Cruises on the Costa del Sol continue to suffer from the chaotic consequences caused by the global COVID crisis. The cruise ship industry has been one of the worst affected by the crisis. Their large capacity and common use of shared space, as well as their frequent stops across various destinations, makes them the perfect incubator for transmitting the coronavirus.
Given the exceptional circumstances that we find ourselves in, cruises and their activity keep getting delayed by the Costa del Sol’s largest port – Malaga. The International Cruise Lines Association issued a statement a few days ago announcing an extension the suspension of all cruise activity at least until the end of October. This is the latest setback that cruise ships have dealt with in Spain’s Costa del Sol.
The issue with coronavirus and cruise ships is that once the virus has begun to spread on board, it is hard to quarantine everyone, and many people end up becoming infected. The following issue is that once a ship has been declared ‘COVID ridden’, no ports are willing to welcome the passengers and get them back to their homes.

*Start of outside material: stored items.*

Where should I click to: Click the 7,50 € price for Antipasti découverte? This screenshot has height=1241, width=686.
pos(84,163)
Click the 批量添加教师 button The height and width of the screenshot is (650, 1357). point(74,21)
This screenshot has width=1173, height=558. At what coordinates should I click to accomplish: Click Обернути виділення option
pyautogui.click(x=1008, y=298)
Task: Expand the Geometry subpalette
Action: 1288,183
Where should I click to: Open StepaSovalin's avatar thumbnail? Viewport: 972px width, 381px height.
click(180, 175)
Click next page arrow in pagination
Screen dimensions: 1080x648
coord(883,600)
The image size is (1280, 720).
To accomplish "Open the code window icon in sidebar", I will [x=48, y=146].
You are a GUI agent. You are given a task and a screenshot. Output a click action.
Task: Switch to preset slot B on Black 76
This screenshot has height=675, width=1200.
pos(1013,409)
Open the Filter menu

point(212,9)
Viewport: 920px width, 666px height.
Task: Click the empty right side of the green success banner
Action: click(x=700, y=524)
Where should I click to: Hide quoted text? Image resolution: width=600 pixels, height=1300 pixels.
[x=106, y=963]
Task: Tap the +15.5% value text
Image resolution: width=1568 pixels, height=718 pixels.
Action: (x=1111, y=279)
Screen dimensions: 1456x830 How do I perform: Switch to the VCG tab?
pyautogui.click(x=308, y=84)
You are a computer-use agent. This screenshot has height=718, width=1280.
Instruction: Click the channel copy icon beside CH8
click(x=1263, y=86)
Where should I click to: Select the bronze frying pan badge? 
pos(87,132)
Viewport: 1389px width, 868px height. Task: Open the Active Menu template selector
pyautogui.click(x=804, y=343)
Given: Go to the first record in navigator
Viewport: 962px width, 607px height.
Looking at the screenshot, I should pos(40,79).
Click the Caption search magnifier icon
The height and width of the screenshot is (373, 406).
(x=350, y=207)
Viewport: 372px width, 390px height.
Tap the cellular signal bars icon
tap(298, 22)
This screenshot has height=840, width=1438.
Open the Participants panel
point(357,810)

During the initial chaos of the coronavirus crisis, many ships were left stranded with nowhere to go and hundreds of passengers on board. Already, amongst the few cruise ships that have set sail, some have already experienced the difficulty of keeping the vessel ‘COVID-free’. A Norwegian cruise company, Hurtigruten, which offers expeditions across the Norwegian coast has suspended all of its cruise ship activity after 62 people, 41 crew members and 21 passengers, tested positive for the virus.